• **WHAT YOU HAVE TO DO**: Please return, word for word, the lines from the one containing "Task: Open the OpenStreetMap attribution link" through the one containing "Action: 1262,763", both included, and leave the pictures out of your answer.

• **DATA EXTRACT**:
++++

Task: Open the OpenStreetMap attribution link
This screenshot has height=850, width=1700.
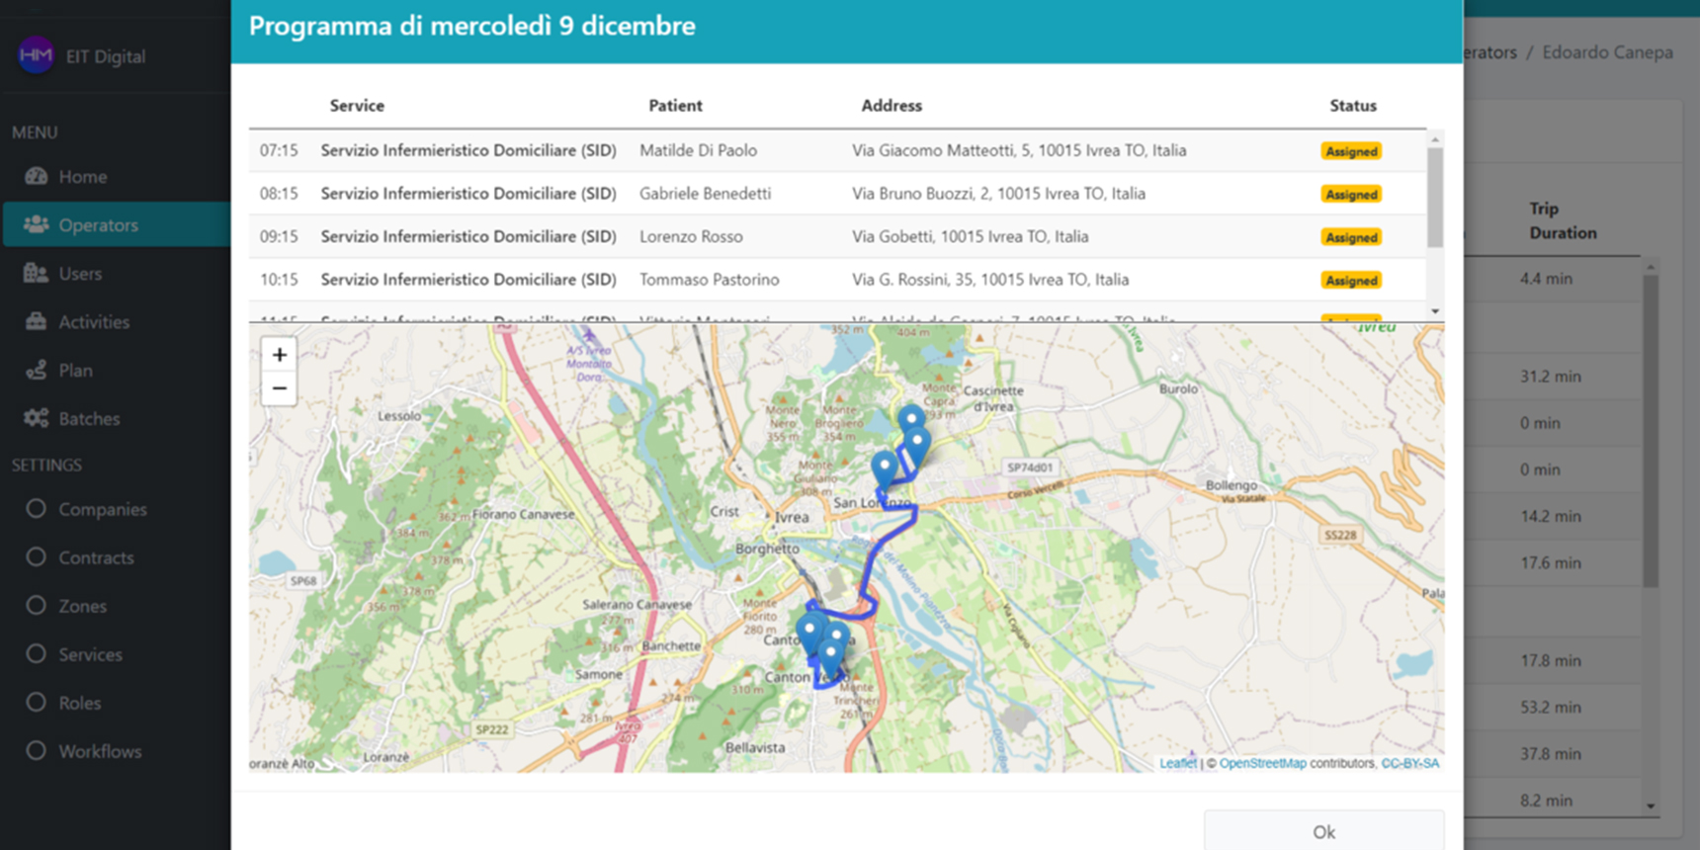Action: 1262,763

++++

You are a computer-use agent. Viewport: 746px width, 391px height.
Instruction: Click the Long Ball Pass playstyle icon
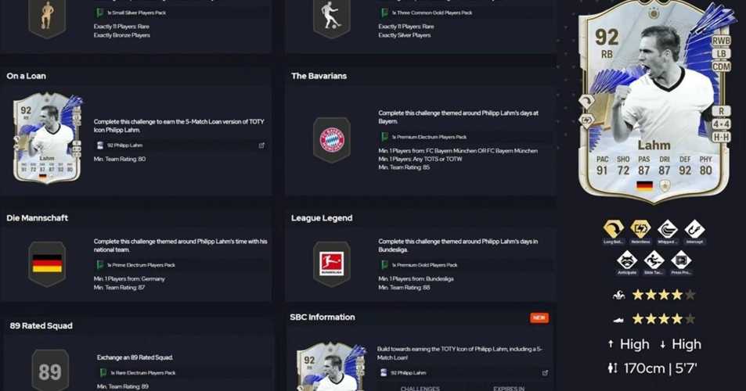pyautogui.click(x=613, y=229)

++++

• **WRITTEN RESPONSE**:
Task: Open the OpenStreetMap attribution link
This screenshot has height=850, width=1700.
Action: 1262,763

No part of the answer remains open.